While staring down tighter reimbursements and intensified regulatory scrutiny, hospices are becoming interested in health care system integration because of improved access, collaboration, operational support, and financial stability. Hospices and hospitals are increasingly joining forces to provide goal concordant care, reduce costs and prevent readmissions, while supporting growth for the hospice.
While most people wish to live their final moments at home, nearly 700,000 deaths still occur in hospitals, according to the U.S. Centers for Disease Control & Prevention.
Hospitals often are interested in collaborating with hospice organizations to improve patient satisfaction and quality metrics, such as decreased mortality, hospital readmissions, and intensive care unit (ICU) admissions.
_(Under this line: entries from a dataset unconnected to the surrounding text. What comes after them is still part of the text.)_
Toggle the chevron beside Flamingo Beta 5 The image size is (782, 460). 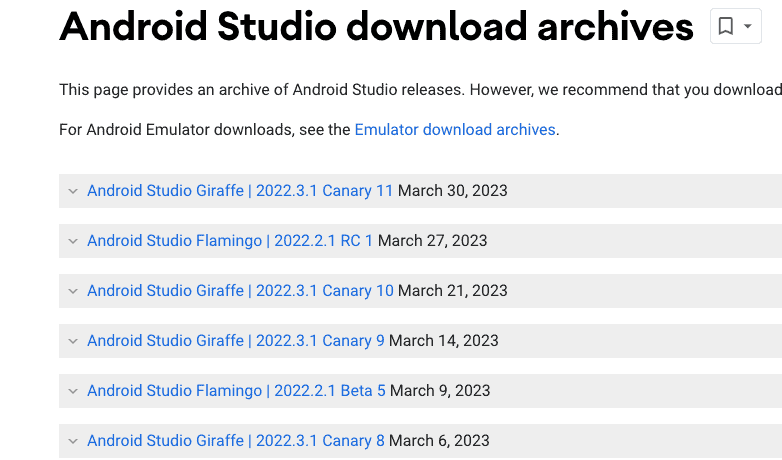[72, 391]
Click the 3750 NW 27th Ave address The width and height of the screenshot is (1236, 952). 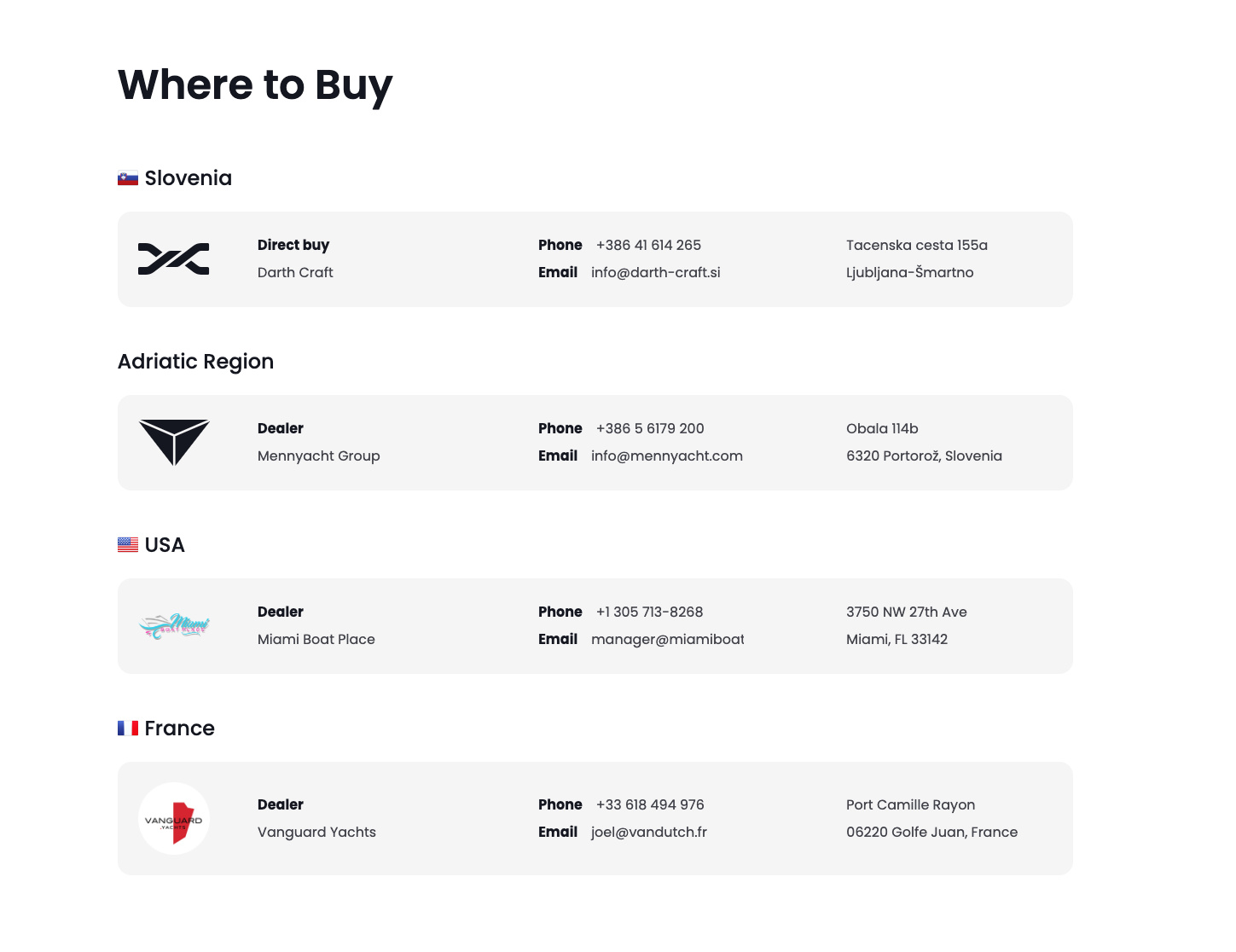tap(906, 612)
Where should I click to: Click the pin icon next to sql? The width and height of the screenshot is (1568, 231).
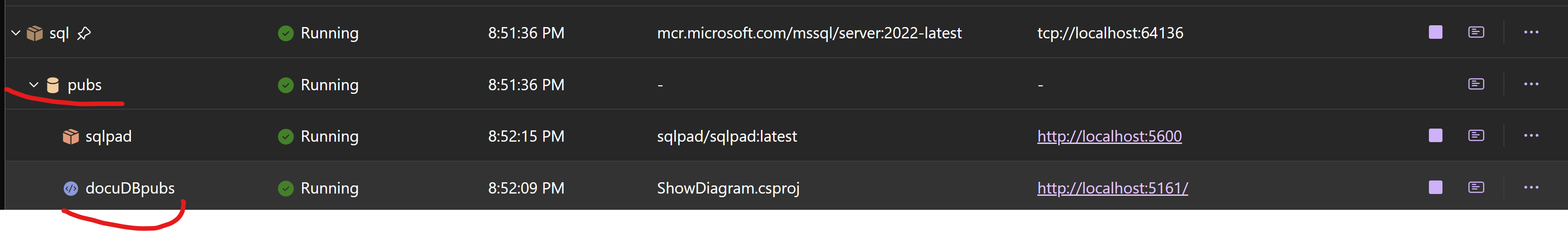tap(84, 33)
An integrated model positions a health care system well for a transition to the reimbursement model of bundled payments and accountable care organizations (ACO), according to Brian Bell, M.D., vice president and chief medical officer of Arkansas Hospice in Little Rock, Ark.
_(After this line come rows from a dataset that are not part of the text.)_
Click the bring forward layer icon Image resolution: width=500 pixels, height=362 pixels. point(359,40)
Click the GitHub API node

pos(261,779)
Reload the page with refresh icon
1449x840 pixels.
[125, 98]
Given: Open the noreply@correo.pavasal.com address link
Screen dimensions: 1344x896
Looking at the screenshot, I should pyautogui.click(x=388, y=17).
Hospices and hospital systems for the most part have been building three types of collaborations, including independent contracts, extensive contracts and contracts or agreements to support the development of end-of-life services.
“Joining the house of medicine is important because people are still dying in hospitals,” Todd Cote, M.D., chief medical officer with Bluegrass Care Navigators in Lexington, Ky., told Hospice News. “Acute care hasn’t always done a great job in end-of-life (EOL) care and hospice care is a continuum of care in America that hospitals can benefit from.” According to Cote, there are three hospice/hospital collaboration strategies that have proven successful.
The most common contract of this type is the traditional independent contract with the hospital to support the general inpatient level of care within the hospital while strictly following the conditions of participation mandated by the U.S. Centers for Medicare & Medicaid Services for the Medicare hospice benefit. Other kinds of independent contracts may involve a hospital-embedded hospice liaison to help patients transitioning out of acute care.
Extensive contracts for hospice and palliative care services within the hospital include inpatient hospice and/or palliative care units, small scale comfort suites, or palliative care consultation teams. While being within a health care system may be advantageous, often the hospice organization must develop a strategy to approach hospital administration.
Cote recommends hospice organizations begin with the health care system’s C-Suite and work to familiarize them with the Medicare hospice benefit if they are not already aware. He recommends entering the meeting ready to do the following:
- Ask what they need when it comes to caring for end-of-life patients
- Tell them you will let them know if you can help them and how – meet them on their terms, for hospitals, measurement is important. Let them know you can provide that.
- Discuss ways that you can collaborate toward patient and family satisfaction.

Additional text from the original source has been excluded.